Hackers breach US air traffic system - economictimes.indiatimes.com - 12 May 2009

WASHINGTON: Hackers broke into the air traffic control computers of the US Federal Aviation Administration (FAA) several times in recent years, according to a government audit.

Among the breaches was an attack on a FAA public-facing computer in February 2009 in which hackers gained access to personally identifiable information, such as social security numbers, on 48,000 current and former FAA employees.
The report said, last year, hackers took control of FAA critical network servers and were in a position to shut them down, a step that could have seriously disrupted the agency’s mission-support network.

The audit was conducted by an assistant inspector general in the US Transportation Department and released last week. A copy of the audit report was obtained by internet news agency CNET and posted online.

Last year again, the report said, hackers took over FAA computers in Alaska to effectively become agency “insiders”. Then, taking advantage of interconnected networks, hackers later stole an administrator’s password in Oklahoma, installed “malicious codes” with the stolen password and compromised the FAA domain controller in the Western Pacific Region, giving them the access to more than 40,000 FAA user IDs, passwords, and other data used to control a portion of the mission-support network, the report said.
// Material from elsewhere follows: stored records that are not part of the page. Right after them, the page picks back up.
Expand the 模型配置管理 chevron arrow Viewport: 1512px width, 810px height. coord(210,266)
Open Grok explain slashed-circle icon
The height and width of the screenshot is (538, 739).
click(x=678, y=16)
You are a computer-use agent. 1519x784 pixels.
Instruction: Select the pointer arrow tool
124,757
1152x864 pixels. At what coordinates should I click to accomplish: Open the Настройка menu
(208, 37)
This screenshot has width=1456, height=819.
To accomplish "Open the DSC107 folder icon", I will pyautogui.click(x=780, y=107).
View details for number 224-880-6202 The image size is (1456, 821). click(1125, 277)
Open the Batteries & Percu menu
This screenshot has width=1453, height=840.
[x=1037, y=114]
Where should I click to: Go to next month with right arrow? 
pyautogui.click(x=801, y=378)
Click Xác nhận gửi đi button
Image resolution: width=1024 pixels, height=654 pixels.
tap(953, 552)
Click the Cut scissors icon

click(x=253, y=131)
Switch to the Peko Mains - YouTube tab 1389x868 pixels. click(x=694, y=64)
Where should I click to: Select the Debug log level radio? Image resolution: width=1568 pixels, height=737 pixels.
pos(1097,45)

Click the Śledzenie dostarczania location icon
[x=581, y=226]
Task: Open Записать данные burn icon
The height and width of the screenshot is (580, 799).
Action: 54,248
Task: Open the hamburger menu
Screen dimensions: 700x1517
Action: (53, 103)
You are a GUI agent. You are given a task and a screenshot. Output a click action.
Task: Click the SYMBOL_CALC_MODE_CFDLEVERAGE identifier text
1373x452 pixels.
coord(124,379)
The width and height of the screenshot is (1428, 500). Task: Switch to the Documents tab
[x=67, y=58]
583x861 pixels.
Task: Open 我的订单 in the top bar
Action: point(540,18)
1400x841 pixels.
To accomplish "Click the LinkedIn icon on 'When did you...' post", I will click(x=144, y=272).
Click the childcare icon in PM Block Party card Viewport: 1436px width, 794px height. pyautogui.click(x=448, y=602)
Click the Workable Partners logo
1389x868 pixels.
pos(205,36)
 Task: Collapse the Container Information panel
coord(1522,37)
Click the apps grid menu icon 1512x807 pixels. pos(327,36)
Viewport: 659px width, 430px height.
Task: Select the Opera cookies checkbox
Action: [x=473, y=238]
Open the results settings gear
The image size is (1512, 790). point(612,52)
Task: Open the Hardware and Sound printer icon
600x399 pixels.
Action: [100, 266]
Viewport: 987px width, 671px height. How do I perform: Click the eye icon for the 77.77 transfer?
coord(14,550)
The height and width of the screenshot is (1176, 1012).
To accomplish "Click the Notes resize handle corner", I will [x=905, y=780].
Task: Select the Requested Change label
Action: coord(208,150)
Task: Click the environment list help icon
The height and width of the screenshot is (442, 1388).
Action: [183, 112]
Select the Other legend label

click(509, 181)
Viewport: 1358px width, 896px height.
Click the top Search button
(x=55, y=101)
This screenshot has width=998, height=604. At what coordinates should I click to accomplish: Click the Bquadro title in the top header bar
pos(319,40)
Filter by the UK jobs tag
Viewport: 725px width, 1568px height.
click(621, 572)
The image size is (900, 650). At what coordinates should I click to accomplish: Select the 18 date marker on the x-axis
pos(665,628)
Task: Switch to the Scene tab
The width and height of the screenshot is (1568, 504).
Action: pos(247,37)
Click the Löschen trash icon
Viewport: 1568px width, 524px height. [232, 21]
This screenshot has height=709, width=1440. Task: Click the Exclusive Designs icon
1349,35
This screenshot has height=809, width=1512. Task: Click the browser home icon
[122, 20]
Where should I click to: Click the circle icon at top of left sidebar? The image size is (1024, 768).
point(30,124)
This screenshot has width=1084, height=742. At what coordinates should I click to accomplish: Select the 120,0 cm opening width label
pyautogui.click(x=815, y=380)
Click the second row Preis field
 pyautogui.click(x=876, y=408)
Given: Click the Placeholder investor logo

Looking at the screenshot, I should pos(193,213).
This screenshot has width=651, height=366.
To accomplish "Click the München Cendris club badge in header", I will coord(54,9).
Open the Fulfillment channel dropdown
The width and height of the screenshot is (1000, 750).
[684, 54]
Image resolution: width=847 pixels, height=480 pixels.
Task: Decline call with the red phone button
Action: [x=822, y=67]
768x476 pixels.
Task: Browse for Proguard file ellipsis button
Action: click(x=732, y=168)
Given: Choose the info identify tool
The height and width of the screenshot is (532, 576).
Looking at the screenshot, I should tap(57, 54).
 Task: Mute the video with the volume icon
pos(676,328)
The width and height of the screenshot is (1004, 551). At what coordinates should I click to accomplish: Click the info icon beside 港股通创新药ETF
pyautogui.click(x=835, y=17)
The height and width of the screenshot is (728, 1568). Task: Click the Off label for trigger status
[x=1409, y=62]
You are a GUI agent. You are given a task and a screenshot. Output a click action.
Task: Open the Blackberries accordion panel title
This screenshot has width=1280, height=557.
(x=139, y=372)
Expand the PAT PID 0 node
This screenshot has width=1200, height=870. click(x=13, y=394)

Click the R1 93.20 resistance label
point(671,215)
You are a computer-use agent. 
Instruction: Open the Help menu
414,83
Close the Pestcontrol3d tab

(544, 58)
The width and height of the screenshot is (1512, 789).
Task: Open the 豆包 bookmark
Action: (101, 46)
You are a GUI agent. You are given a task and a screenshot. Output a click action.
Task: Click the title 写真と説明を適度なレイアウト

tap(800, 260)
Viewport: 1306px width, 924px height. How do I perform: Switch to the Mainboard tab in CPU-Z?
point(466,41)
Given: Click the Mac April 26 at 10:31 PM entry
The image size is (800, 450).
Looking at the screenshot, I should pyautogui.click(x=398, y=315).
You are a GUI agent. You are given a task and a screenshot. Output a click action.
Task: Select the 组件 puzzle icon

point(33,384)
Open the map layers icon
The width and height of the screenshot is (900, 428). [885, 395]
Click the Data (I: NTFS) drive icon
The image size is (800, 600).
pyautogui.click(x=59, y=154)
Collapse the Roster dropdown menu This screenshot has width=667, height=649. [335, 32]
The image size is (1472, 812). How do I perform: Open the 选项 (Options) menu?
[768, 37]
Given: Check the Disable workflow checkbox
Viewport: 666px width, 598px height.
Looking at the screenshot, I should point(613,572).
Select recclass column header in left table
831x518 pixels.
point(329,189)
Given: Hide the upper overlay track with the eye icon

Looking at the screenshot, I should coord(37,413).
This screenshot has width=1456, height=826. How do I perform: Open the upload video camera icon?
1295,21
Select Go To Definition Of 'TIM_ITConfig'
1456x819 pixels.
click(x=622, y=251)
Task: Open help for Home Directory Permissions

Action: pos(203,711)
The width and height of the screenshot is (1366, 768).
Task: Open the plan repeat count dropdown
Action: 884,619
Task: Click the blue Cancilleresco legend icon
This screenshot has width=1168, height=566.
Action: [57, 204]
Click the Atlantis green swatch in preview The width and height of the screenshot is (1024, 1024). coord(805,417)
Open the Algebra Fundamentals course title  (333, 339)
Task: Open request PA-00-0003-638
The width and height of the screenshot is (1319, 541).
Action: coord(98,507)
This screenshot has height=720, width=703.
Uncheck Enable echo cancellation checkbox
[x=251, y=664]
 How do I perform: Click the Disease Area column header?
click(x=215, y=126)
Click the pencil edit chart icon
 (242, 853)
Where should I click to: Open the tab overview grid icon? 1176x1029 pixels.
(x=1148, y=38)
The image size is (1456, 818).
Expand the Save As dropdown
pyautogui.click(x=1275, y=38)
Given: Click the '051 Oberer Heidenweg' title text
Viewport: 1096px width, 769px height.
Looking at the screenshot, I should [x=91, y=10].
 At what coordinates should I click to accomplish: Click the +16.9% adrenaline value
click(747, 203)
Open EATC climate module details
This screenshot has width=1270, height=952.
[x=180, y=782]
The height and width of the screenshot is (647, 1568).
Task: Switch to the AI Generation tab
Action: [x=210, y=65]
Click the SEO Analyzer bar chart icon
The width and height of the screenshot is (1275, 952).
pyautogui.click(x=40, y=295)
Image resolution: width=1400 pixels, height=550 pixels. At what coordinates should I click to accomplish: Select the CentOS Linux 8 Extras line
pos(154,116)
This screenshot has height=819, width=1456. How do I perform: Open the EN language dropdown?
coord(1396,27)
The nature of one 2006 attack is a matter of dispute between the inspector general and the FAA. The report said the attack spread from administration networks to airtraffic control systems, forcing the FAA to shut down a portion of its traffic control systems in Alaska. The FAA, however, claims it affected only the local administrative system that provides flight and weather data to pilots, primarily of small aircraft.

The attacks so far have primarily disrupted mission-support functions, but attacks could spread over network connections from those areas to the operational networks where real-time surveillance, communications and flight information is processed, the report warned.

“In our opinion, unless effective action is taken quickly, it is likely to be a matter of when, not if, ATC systems encounter attacks that do serious harm to ATC operations,” the report said.

The breaches were possible because Web applications that support the air traffic control system operations are not properly secured to prevent unauthorized access and network intrusion-detection software is not adequately being used to monitor and detect cyberattacks, the report said.

“Now, attackers can take advantage of software vulnerabilities in commercial IP products to exploit ATC systems, which is especially worrisome at a time when the nation is facing increased threats from sophisticated nationstate-sponsored cyber attacks,” the report said.